In 2016, they started racing in the 49erFx event and set a goal of making the Tokyo Games. They won bronze at the 2020 World Championships, marking the first world medal for the United States in the event and securing themselves a spot at the next Olympics.
They finished 11th in Tokyo after being eliminated from the competition following an obscure penalty that has since been eliminated from the Olympic rulebook. The disappointing result motivated Shea to stay in for another cycle with Roble, to put her life on hold for another four years as she chased a dream.
And another four years of trying to find a way to pay for it.
The U.S. Sailing Association covers the athletes’ health care and a portion of their training costs, as long as they continue to be among the top sailors in the country.

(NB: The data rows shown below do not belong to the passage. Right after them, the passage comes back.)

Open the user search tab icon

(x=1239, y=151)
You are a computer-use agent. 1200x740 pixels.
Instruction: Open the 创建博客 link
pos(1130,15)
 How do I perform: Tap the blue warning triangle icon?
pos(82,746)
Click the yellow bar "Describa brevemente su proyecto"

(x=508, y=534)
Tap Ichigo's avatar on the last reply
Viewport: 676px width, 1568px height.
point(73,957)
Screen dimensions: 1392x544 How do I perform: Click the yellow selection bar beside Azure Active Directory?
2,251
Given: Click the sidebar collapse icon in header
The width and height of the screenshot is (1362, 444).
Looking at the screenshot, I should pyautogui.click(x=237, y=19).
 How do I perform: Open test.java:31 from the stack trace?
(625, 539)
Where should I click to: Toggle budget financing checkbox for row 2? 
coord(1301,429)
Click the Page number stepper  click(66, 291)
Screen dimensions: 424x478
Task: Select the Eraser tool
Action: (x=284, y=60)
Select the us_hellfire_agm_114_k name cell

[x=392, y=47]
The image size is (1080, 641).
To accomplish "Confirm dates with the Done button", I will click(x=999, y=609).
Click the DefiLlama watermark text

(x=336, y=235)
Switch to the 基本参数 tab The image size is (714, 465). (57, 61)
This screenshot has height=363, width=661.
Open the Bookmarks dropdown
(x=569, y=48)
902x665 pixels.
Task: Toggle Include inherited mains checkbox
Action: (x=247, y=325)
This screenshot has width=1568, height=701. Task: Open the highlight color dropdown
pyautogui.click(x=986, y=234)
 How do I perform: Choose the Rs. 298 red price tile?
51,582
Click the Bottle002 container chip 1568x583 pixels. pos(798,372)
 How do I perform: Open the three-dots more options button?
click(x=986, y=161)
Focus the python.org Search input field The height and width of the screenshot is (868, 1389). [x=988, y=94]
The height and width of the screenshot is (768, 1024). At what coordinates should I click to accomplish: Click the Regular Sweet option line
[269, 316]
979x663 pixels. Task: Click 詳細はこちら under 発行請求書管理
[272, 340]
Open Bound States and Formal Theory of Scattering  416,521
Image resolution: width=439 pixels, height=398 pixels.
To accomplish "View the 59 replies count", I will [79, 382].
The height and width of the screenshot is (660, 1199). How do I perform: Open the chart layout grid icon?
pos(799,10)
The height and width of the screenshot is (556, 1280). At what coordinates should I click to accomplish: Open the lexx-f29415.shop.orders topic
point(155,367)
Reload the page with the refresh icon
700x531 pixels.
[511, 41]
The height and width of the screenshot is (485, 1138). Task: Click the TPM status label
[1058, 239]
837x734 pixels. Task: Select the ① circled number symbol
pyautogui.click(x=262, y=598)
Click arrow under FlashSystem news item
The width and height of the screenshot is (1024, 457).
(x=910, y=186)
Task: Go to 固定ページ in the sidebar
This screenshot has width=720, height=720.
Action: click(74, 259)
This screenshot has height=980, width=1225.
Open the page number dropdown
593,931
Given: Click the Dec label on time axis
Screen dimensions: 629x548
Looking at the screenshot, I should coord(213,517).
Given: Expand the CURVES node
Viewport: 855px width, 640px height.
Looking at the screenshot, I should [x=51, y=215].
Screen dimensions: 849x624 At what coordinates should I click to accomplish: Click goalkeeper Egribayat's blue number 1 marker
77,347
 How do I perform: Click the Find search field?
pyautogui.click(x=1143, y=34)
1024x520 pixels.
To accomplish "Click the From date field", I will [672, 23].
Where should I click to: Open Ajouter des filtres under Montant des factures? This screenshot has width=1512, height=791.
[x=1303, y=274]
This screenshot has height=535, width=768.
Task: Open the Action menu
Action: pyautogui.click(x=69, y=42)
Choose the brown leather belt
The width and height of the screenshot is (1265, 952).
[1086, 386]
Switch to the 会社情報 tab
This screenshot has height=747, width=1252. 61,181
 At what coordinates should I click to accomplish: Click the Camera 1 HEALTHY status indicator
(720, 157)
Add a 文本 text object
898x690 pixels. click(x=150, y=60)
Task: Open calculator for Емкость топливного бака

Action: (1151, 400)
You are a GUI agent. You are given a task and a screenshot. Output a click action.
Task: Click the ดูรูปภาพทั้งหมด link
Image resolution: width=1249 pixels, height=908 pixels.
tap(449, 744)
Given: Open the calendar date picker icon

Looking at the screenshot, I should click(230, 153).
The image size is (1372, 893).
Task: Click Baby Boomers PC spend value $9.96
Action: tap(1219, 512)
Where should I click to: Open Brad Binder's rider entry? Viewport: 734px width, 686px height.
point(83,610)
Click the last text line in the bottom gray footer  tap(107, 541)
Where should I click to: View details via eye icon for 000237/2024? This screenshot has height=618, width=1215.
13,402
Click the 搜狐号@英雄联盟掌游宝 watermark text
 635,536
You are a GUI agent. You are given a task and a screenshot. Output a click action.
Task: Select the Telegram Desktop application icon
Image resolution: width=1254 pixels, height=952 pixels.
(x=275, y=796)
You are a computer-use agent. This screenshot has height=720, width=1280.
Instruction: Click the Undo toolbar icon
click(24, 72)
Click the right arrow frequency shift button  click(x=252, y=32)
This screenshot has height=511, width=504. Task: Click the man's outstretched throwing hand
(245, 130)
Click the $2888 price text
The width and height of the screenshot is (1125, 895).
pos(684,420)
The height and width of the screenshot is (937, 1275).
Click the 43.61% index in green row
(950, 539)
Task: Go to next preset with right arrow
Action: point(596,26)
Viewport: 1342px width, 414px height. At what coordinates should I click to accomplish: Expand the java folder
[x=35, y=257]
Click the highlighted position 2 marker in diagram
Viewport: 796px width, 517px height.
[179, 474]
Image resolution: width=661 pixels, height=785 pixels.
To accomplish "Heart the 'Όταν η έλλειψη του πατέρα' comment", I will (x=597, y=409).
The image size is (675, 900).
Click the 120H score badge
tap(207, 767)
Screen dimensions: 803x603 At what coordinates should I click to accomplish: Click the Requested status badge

The rest comes from donations, including a significant contribution from the Chicago Yacht Club Foundation.
Each year, for the past decade, the foundation has helped subsidize Shea and Roble’s Olympic quest through grants and assorted fundraisers.
The foundation’s members aren’t benevolent strangers to Shea. They’re family friends who knew her grandfather and still sail with her uncle. They’re people who watched her run around the dock with her siblings whenever her grandpa’s boat came to town and then, decades later, asked how they could help when she decided to compete internationally.
“They’ve supported us since 2014 and they’ve always stepped up for us in a huge way,” Shea said. “We wouldn’t have been able to do what we’ve done without them.”
In thanks for the financial support, Shea and Roble have worked with the foundation on its significant efforts to make sailing, maritime vocations and Lake Michigan more accessible to underserved communities. Shea tries to meet the young sailors — including some who had never been on the water before joining the foundation’s sailing program — during her occasional trips home.
“The idea is to have somebody like Maggie not only win a gold medal in Paris, but to inspire the next group of Olympians and sailors,” said Greg Miarecki, president of the Chicago Yacht Club Foundation. “Because we’re going to need Olympians in 2032, 2036, ’40, and all that. It’s a virtuous circle.”
The day before she left for France, Shea met the Tribune at the yacht club to discuss her upcoming Olympic competition. She had been at the club just a few days earlier for a fundraiser, where she and Roble raffled off some of their 2020 Olympic gear.
At least a dozen people came over to wish her well. A nearby table filled with older women all raised their wine glasses in Shea’s direction. Others stopped to give her a final good luck hug.
Before she left, she pointed to a massive silver cup with the names of the more than 100 Race to Mackinac winners engraved on it. Her grandfather, who died in 2016, is among those listed.
An advocate of amateur racing, Nedeau competed in the Race to Mackinac each year with a crew made up of only family and friends. Shea joined as a teenager and was crewing for him when he won the competition on his 64th attempt in 2011.
More than a dozen years and two Olympics later, Shea often thinks about the words her grandfather offered his crew before they set sail on that winning race. He had gathered everyone together in the cockpit and thanked them for joining him.
There’s no place else I’d rather be right now than here with you guys doing this, he said.
Ever her grandfather’s sailor, Shea took a moment before the race to express her gratitude to Roble for their adventures over the past eight years.
“Because I’m in the right place. I’m doing the right thing,” she said. “I’m with my teammate whom I love and adore. I feel like there’s no place I’d rather be.”